* **Work task**
The complete listing below should be transcribed precisely.

* **The input**
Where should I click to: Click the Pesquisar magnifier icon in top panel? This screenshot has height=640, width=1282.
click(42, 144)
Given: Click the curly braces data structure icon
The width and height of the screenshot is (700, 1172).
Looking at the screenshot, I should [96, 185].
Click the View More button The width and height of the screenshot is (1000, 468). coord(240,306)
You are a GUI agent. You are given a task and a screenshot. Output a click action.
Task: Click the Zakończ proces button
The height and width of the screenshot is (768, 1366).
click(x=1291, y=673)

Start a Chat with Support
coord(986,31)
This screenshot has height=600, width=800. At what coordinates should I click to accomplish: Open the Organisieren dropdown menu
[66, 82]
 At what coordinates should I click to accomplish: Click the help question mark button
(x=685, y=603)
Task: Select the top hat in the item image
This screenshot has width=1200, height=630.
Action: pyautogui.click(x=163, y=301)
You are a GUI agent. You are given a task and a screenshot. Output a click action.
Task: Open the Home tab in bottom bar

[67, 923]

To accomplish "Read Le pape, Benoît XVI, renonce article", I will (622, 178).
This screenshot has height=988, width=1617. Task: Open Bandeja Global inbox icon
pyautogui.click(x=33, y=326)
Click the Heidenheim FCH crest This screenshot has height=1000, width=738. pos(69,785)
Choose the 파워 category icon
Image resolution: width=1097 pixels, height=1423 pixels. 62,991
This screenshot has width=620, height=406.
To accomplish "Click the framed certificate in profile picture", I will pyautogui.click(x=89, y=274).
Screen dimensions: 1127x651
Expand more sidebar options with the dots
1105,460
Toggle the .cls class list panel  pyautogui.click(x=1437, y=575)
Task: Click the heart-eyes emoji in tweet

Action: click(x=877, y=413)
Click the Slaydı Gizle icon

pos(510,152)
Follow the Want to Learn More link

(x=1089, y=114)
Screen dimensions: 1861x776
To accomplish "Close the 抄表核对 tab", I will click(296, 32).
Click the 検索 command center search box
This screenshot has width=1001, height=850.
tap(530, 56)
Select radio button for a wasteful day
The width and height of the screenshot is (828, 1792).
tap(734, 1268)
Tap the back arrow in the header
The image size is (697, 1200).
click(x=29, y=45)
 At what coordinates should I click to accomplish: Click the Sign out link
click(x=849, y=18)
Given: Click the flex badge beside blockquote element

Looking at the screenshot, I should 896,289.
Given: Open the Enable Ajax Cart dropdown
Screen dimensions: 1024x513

* **Exercise response**
Where should I click to: Click the Pesquisar magnifier icon in top panel? This screenshot has height=640, width=1282.
click(42, 144)
Given: Click the curly braces data structure icon
The width and height of the screenshot is (700, 1172).
Looking at the screenshot, I should [96, 185].
Click the View More button The width and height of the screenshot is (1000, 468). coord(240,306)
You are a GUI agent. You are given a task and a screenshot. Output a click action.
Task: Click the Zakończ proces button
The height and width of the screenshot is (768, 1366).
click(x=1291, y=673)

Start a Chat with Support
coord(986,31)
This screenshot has height=600, width=800. At what coordinates should I click to accomplish: Open the Organisieren dropdown menu
[66, 82]
 At what coordinates should I click to accomplish: Click the help question mark button
(x=685, y=603)
Task: Select the top hat in the item image
This screenshot has width=1200, height=630.
Action: pyautogui.click(x=163, y=301)
You are a GUI agent. You are given a task and a screenshot. Output a click action.
Task: Open the Home tab in bottom bar

[67, 923]

To accomplish "Read Le pape, Benoît XVI, renonce article", I will (622, 178).
This screenshot has height=988, width=1617. Task: Open Bandeja Global inbox icon
pyautogui.click(x=33, y=326)
Click the Heidenheim FCH crest This screenshot has height=1000, width=738. pos(69,785)
Choose the 파워 category icon
Image resolution: width=1097 pixels, height=1423 pixels. 62,991
This screenshot has width=620, height=406.
To accomplish "Click the framed certificate in profile picture", I will pyautogui.click(x=89, y=274).
Screen dimensions: 1127x651
Expand more sidebar options with the dots
1105,460
Toggle the .cls class list panel  pyautogui.click(x=1437, y=575)
Task: Click the heart-eyes emoji in tweet

Action: click(x=877, y=413)
Click the Slaydı Gizle icon

pos(510,152)
Follow the Want to Learn More link

(x=1089, y=114)
Screen dimensions: 1861x776
To accomplish "Close the 抄表核对 tab", I will click(296, 32).
Click the 検索 command center search box
This screenshot has width=1001, height=850.
tap(530, 56)
Select radio button for a wasteful day
The width and height of the screenshot is (828, 1792).
tap(734, 1268)
Tap the back arrow in the header
The image size is (697, 1200).
click(x=29, y=45)
 At what coordinates should I click to accomplish: Click the Sign out link
click(x=849, y=18)
Given: Click the flex badge beside blockquote element

Looking at the screenshot, I should 896,289.
Given: Open the Enable Ajax Cart dropdown
Screen dimensions: 1024x513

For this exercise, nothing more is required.